Thermal and mechanical properties of AlSi7Mg matrix syntactic foams reinforced by Al$_2$O$_3$ or SiC particles in matrix

TL;DR

This paper investigates the thermal and mechanical properties of AlSi7Mg matrix syntactic foams reinforced with Al₂O₃ or SiC particles, using advanced experimental methods and the Guyer--Krumhansl heat equation to account for non-Fourier heat conduction.

Contribution

It introduces a novel evaluation procedure for transient thermal response data of heterogeneous metal foams using the Guyer--Krumhansl model, improving parameter estimation.

Findings

Deviation from Fourier's law observed in experiments

Proposed method for more reliable thermal diffusivity and conductivity estimation

Effective thermal parameters characterized for composite metal foams

Abstract

Materials with complex inner structure can be challenging to characterize in an effective way. First, it is difficult to determine the representative volume for such a heterogeneous material. Second, the effective material parameters significantly depend on the structure, and thus on the interface properties. In the present paper, we focus on composite metal foams, and we attempt to determine the effective thermal parameters.
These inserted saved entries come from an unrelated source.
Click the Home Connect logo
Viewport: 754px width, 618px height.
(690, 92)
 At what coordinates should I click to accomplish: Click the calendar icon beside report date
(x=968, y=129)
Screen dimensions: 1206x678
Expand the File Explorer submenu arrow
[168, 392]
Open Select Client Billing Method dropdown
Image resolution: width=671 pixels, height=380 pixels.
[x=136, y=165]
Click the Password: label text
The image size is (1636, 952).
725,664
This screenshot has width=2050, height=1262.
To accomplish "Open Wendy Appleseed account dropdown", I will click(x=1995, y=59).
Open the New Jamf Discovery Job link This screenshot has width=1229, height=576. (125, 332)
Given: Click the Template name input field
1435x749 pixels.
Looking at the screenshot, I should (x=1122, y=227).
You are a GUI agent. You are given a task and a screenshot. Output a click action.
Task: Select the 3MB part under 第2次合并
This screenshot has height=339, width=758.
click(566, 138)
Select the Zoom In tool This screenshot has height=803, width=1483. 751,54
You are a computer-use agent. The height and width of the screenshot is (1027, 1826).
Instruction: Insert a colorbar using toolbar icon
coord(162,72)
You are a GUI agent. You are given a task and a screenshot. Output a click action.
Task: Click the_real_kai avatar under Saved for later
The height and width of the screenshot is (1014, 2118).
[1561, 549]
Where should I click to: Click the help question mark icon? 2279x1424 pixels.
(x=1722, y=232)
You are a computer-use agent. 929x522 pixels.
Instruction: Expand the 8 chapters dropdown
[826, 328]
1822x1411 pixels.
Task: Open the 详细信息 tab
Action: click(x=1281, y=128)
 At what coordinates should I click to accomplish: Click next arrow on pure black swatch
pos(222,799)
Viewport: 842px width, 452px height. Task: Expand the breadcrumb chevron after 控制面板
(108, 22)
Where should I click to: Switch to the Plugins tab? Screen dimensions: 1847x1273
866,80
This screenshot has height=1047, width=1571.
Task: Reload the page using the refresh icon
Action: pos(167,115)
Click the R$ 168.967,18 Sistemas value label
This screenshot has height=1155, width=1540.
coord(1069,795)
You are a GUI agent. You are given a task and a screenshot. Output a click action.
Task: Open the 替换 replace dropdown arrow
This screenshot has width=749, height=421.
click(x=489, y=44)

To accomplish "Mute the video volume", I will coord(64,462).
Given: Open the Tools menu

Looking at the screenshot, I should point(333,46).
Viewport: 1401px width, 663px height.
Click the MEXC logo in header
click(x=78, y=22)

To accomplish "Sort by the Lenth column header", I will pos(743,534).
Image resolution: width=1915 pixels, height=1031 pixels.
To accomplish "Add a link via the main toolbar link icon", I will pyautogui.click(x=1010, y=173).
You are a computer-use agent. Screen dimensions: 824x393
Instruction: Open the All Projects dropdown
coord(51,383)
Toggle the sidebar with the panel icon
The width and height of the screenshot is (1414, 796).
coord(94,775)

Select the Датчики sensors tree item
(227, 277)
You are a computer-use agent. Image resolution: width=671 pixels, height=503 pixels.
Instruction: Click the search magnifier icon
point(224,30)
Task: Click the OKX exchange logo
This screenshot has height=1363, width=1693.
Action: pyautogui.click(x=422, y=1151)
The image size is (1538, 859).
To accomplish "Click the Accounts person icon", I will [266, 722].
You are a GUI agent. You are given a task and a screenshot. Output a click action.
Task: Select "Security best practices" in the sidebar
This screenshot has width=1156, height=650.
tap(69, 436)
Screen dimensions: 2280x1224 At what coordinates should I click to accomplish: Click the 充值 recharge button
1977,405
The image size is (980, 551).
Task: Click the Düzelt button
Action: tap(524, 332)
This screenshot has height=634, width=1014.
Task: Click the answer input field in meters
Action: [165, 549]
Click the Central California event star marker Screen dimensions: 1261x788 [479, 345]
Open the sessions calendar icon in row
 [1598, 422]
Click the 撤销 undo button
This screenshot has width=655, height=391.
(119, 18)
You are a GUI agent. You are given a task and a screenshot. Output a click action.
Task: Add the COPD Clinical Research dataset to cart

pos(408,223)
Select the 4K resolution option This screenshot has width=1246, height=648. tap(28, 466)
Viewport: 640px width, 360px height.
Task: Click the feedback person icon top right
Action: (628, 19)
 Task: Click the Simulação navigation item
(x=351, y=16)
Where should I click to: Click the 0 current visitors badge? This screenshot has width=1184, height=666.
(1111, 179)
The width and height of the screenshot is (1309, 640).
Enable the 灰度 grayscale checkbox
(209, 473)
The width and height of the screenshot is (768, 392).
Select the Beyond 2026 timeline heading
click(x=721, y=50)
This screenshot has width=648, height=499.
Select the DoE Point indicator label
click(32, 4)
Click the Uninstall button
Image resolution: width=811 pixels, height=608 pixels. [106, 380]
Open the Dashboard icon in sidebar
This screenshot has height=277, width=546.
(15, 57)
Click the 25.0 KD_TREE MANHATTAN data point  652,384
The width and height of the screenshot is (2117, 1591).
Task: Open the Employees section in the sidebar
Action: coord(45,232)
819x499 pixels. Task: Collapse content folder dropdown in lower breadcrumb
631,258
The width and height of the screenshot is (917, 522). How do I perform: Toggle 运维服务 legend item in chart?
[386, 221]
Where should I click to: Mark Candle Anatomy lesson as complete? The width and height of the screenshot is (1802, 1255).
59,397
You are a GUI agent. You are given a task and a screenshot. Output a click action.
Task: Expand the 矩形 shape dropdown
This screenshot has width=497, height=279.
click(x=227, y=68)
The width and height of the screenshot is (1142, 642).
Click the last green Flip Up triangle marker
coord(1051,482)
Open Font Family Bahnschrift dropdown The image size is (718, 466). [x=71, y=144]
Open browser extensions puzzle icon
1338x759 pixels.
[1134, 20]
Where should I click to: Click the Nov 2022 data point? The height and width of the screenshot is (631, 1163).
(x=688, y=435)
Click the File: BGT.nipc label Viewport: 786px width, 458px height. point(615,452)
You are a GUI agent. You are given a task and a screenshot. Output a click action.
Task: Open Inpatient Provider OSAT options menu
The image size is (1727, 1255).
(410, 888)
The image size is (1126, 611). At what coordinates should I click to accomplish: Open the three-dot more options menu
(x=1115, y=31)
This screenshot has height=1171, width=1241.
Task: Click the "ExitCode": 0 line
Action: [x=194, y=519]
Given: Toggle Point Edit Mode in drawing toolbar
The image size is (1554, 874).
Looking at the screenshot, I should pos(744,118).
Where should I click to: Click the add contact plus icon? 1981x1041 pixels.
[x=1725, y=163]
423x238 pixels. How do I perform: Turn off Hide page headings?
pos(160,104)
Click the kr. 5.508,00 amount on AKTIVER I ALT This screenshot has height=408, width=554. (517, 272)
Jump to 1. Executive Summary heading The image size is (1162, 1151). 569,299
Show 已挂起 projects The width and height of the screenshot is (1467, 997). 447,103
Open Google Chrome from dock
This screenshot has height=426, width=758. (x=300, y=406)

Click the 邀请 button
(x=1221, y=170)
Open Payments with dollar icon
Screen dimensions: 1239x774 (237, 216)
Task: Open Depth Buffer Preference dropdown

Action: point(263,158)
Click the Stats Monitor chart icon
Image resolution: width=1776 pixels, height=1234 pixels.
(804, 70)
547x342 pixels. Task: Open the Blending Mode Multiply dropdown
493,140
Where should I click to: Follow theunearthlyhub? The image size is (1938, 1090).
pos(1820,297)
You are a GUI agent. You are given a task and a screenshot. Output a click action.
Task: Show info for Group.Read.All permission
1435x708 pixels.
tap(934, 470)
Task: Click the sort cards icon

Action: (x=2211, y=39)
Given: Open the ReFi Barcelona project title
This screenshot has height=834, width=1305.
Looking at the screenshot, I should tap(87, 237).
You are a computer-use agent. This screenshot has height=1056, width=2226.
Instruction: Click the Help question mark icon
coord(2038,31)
We use the heat pulse experiment to study its transient thermal response. We observed deviation from Fourier's law, and thus we propose an evaluation procedure for such experimental data using the Guyer--Krumhansl heat equation. Furthermore, we studied the effective parameters, the specific heat, mass density, thermal conductivity and thermal diffusivity, and we propose a method for deducing a more reliable thermal diffusivity and thermal conductivity based on the transient temperature history.